A spell corrector is a widely used application that you would see almost everywhere on the internet.
If you have the autocorrect feature enabled on your phone, the incorrect spellings get replaced by the correct ones. Another example is when you use a search engine such as Google to search anything and mistype a word, it suggests the correct word.
Spell correction is an important part of lexical processing. In many applications, spell correction forms an initial preprocessing layer. For example, if you are making a chatbot to book flights, and you get the user request ‘Book a flight from Mumbai to Bangalor’, you want to gracefully handle that spelling error and return relevant results.
Now, people have made various attempts to make spell correctors using different techniques. Some are very basic and elementary which use lexical processing, while others are state-of-the-art performers which use deep learning architectures.
Here, you’re going to learn the Norvig’s spell corrector which gives you really good performance and result, given its simplicity. Watch the following video where Krishna explains how to build a Norvig spell corrector.
Now, let’s look at what each function does. The function words() is pretty straightforward. It tokenises any document that’s passed to it. You have already learnt how to tokenise words using NLTK library. You could also use regular expressions to tokenise words. The ‘Counter’ class, which you just saw in the Jupyter notebook, creates a frequency distribution of the words present in the seed document. Each word is stored along with its count in a Python dictionary format. You could also use the NLTK’s FreqDist() function to achieve the same results. It’s just that there are more than one way to do things in Python. And it’s always nice to know more than one way to perform the same task.
Now, the seed document ‘big.txt’ is nothing but a book. It’s the book ‘The Adventures of Sherlock Holmes’ present in text format at project Gutenberg’s website.
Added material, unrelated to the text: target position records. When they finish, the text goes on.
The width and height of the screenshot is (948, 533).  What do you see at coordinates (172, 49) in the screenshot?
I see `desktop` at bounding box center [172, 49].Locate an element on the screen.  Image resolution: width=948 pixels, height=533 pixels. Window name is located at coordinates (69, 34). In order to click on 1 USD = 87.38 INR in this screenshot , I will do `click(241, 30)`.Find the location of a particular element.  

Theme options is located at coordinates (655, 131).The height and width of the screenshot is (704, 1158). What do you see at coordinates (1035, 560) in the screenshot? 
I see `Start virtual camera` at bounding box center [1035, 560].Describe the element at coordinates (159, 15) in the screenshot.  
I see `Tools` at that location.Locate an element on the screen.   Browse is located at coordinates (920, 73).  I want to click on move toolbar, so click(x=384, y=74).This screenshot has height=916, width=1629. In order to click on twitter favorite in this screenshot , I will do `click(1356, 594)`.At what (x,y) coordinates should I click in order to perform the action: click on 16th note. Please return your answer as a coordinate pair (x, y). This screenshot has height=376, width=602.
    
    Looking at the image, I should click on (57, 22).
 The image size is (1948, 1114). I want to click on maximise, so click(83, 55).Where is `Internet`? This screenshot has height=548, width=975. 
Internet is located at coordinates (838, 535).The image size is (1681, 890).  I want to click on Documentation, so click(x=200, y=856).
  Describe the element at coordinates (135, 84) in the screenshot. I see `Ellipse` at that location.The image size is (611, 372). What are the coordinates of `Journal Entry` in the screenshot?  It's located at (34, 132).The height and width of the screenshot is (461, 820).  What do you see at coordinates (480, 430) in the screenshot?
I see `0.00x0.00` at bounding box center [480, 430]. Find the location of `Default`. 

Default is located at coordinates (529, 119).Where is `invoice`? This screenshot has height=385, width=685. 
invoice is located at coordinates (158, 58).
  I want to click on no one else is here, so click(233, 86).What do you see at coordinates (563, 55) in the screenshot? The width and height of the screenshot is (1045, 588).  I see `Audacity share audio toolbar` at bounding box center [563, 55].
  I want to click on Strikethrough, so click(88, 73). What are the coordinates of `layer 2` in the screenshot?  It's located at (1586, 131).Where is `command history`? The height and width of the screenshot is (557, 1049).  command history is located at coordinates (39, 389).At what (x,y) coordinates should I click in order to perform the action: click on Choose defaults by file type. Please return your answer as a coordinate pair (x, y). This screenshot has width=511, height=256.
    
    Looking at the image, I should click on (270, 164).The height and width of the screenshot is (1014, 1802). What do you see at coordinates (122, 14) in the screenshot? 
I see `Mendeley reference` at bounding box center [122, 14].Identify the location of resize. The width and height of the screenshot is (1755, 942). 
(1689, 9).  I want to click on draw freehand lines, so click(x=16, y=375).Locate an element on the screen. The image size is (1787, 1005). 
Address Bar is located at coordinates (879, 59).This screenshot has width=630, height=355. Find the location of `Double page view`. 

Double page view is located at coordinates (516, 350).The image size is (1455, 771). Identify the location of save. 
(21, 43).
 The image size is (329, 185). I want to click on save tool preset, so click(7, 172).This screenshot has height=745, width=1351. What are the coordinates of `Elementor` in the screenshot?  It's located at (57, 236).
A seed document acts like a lookup dictionary for a spell corrector since it contains the correct spellings of each word.
Now, you might ask why not just use a dictionary instead of a book? You’ll get to know why we’re using a book a little later. Now, in the next part, Krishna demonstrates the use of edit distance in the spell corrector.
You just saw two functions. The edits_one() function and the edits_two() function. The edits_one() function creates all the possible words that are one edit distance away from the input word. Most of the words that this function creates are garbage, i.e. they are not valid English words. For example, if you pass the word ‘laern’ (misspelling of the word ‘learn’) to edits_one(), it will create a list where the word ‘lgern’ will be present since it is an edit away from the word ‘laern’. But it’s not an English word. Only a subset of the words will be actual English words.
Similarly, the edits_two() function creates a list of all the possible words that are two edits away from the input word. Most of these words will also be garbage.
In the video present below, you will see how to filter out the valid English words from these lists by creating a separate function called ‘known()’ to do so.
The known() function filters out the valid English word from a list of given words. It uses the frequency distribution as a dictionary that was created using the seed document. If the words created using edits_one() and edits_two() are not in the dictionary, they’re discarded.
Now, the function possible_corrections() returns a list of all the potential words that can be the correct alternative spelling. For example, let’s say the user has typed the word ‘wut’ which is wrong. There are multiple words that could be the correct spelling of this word such as ‘cut’, ‘but’, ‘gut’, etc. This functions will return all these words for the given incorrect word ‘wut’. But, how does this function find all these word suggestions exactly? It works as follows:
- It first checks if the word is correct or not, i.e. if the word typed by the user is a present in the dictionary or not. If the word is present, it returns no spelling suggestions since it is already a correct dictionary word.
- If the user types a word which is not a dictionary word, then it creates a list of all the known words that are one edit distance away. If there are no valid words in the list created by edits_one() only then this function fetches a list of all known words that are two edits away from the input word
- If there are no known words that are two edits away, then the function returns the original input word. This means that there are no alternatives that the spell corrector could find. Hence, it simply returns the original word.
Finally, there is the prob() function. The function returns the probability of an input word. This is exactly why you need a seed document instead of a dictionary. A dictionary only contains a list of all correct English words. But, a seed document not only contains all the correct words but it could also be used to create a frequency distribution of all these words. This frequency will be taken into consideration when there are more than one possibly correct words for a given misspelled word. Let’s say the user has input the word ‘wut’. The correct alternative to this word could be one of these words – ‘cut’, ‘but’ and ‘gut’, etc. The possible_corrections() function will return all these words. But the prob() function will create a probability associated with each of these suggestions and return the one with highest probability. Suppose, if a word ‘but’ is present 2000 times out of a total of million words in the seed document, then it’s probability would be 2000/1000000, i.e. 0.002.